The Institute has developed a range of Professional Accreditation for practitioners at different stages of practice within the outdoor learning profession.
Many people combine a career in outdoor learning with professional skills, or move into and out of the outdoor sector as part of their career. IOL wants to encourage practitioners to value the professional skills they bring to the outdoor sector from outside, and to become more aware of the skills they can take from the outdoor sector to any role they may take on later in life.
Also see the Professional Development area of this site.
IOL offers various CPD workshops and courses through its regions throughout the year. IOL members pay special low rates and get priority booking. For the current IOL events bookable on line click here and follow the link to IOL Events.
A number of people have been attracted by the opportunity to take a masters degree in Outdoor Education in the USA. This is certainly worth a look if you wish to broaden your experience with the perspective of a different country. Americans are very articulate about the learning process and have developed expertise in different fields to the UK e.g wilderness travel and therapeutic outdoor work. Contact the Association for Experiential Education for help. 'Outdoor Education' tends to mean 'Environmental Education' in North America. Look for Adventure or Experiential Education courses if this does not suit you. A number of higher degree courses in OE exist in Australia as well. You will need to consider funding and visa arrangements carefully.
National Vocational Qualifications can be gained by on the job training and are a very flexible in approach. They are based on work based assessment rather than exams or tests. Awards exist for Outdoor Education, Facility Management and Training and Development.
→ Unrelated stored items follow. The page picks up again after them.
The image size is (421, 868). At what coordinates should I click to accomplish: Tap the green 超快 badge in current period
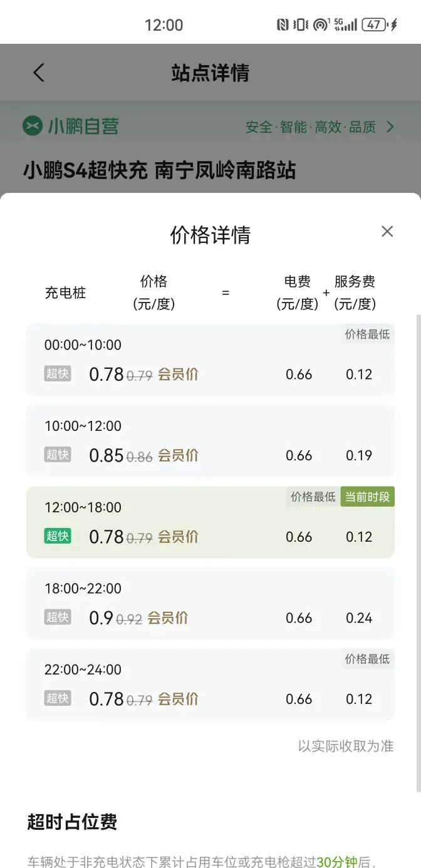(58, 536)
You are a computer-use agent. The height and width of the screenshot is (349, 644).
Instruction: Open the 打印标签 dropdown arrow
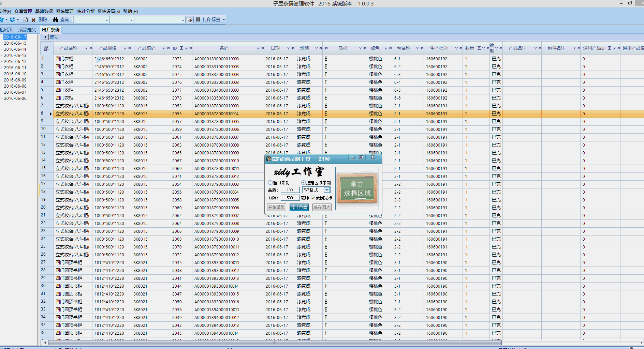[x=224, y=20]
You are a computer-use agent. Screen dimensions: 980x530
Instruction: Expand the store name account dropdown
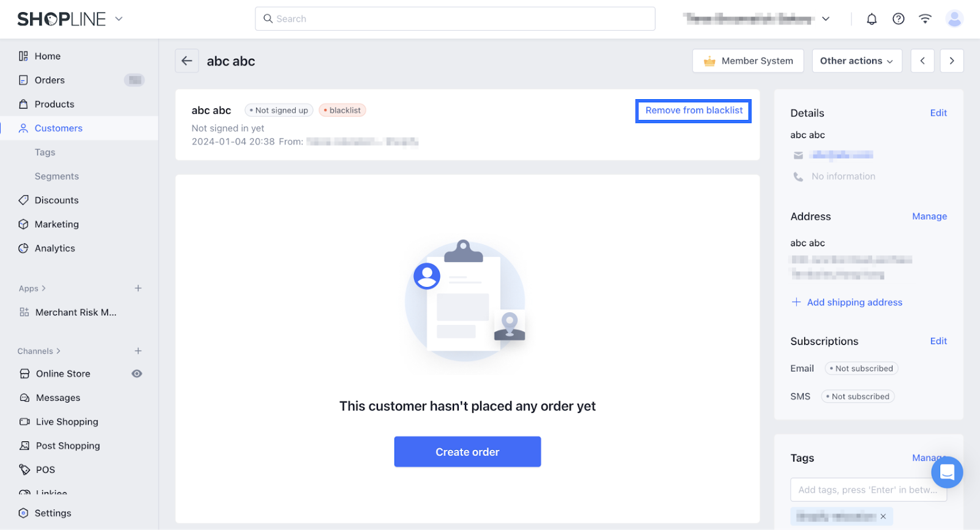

The latter two are progressive leading to a high level of professional standing. The last can lead to a masters level qualification.
The awards are especially useful for people who have gained experience through work but never gone to college. They can also form a natural and easy pathway from one professional field to another eg from teaching into training.
An advantage of NVQs is that they are accepted as professional qualifications throughout the European Community.
Many training organisations offer short courses in a wide range of topics related to our field. Other topics that can extend your skills in useful ways include Counselling, Management, Care Work and the Creative Arts. Outdoor Education is, above all, an approach to learning and so many skills can extend your scope into new markets or activities. The limit is your imagination. It is not a structured career but it can be a very rewarding and constantly changing one.